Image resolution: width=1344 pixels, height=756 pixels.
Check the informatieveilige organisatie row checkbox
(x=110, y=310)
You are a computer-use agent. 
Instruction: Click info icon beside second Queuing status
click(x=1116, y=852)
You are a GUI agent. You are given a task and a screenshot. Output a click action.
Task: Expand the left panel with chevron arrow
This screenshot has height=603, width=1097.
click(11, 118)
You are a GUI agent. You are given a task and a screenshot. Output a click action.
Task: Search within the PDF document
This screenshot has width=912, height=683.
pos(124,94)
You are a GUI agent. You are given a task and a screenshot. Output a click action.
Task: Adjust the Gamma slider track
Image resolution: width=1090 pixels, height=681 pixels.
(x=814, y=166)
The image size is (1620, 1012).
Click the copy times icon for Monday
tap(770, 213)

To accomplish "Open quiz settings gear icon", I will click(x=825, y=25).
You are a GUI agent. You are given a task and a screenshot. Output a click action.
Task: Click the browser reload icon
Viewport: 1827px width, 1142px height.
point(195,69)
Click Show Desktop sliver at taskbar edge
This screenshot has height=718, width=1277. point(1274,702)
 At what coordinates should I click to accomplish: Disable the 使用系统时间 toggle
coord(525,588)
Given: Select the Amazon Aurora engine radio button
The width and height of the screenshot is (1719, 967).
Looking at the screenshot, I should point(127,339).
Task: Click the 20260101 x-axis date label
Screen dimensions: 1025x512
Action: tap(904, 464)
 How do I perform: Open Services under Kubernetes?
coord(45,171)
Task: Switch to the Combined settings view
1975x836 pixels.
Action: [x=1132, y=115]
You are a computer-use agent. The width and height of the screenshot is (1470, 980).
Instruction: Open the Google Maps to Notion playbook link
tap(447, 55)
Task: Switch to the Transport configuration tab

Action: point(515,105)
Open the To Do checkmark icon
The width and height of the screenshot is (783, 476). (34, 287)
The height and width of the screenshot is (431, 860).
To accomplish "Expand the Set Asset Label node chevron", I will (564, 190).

· · · ·

[WHAT NEEDS TO BE DONE]: Without changing a word, print all of the entries above.

[OUTPUT OF THE EXERCISE]:
Image resolution: width=1344 pixels, height=756 pixels.
Check the informatieveilige organisatie row checkbox
(x=110, y=310)
You are a computer-use agent. 
Instruction: Click info icon beside second Queuing status
click(x=1116, y=852)
You are a GUI agent. You are given a task and a screenshot. Output a click action.
Task: Expand the left panel with chevron arrow
This screenshot has height=603, width=1097.
click(11, 118)
You are a GUI agent. You are given a task and a screenshot. Output a click action.
Task: Search within the PDF document
This screenshot has width=912, height=683.
pos(124,94)
You are a GUI agent. You are given a task and a screenshot. Output a click action.
Task: Adjust the Gamma slider track
Image resolution: width=1090 pixels, height=681 pixels.
(x=814, y=166)
The image size is (1620, 1012).
Click the copy times icon for Monday
tap(770, 213)

To accomplish "Open quiz settings gear icon", I will click(x=825, y=25).
You are a GUI agent. You are given a task and a screenshot. Output a click action.
Task: Click the browser reload icon
Viewport: 1827px width, 1142px height.
point(195,69)
Click Show Desktop sliver at taskbar edge
This screenshot has height=718, width=1277. point(1274,702)
 At what coordinates should I click to accomplish: Disable the 使用系统时间 toggle
coord(525,588)
Given: Select the Amazon Aurora engine radio button
The width and height of the screenshot is (1719, 967).
Looking at the screenshot, I should point(127,339).
Task: Click the 20260101 x-axis date label
Screen dimensions: 1025x512
Action: tap(904, 464)
 How do I perform: Open Services under Kubernetes?
coord(45,171)
Task: Switch to the Combined settings view
1975x836 pixels.
Action: [x=1132, y=115]
You are a computer-use agent. The width and height of the screenshot is (1470, 980).
Instruction: Open the Google Maps to Notion playbook link
tap(447, 55)
Task: Switch to the Transport configuration tab

Action: point(515,105)
Open the To Do checkmark icon
The width and height of the screenshot is (783, 476). (34, 287)
The height and width of the screenshot is (431, 860).
To accomplish "Expand the Set Asset Label node chevron", I will (564, 190).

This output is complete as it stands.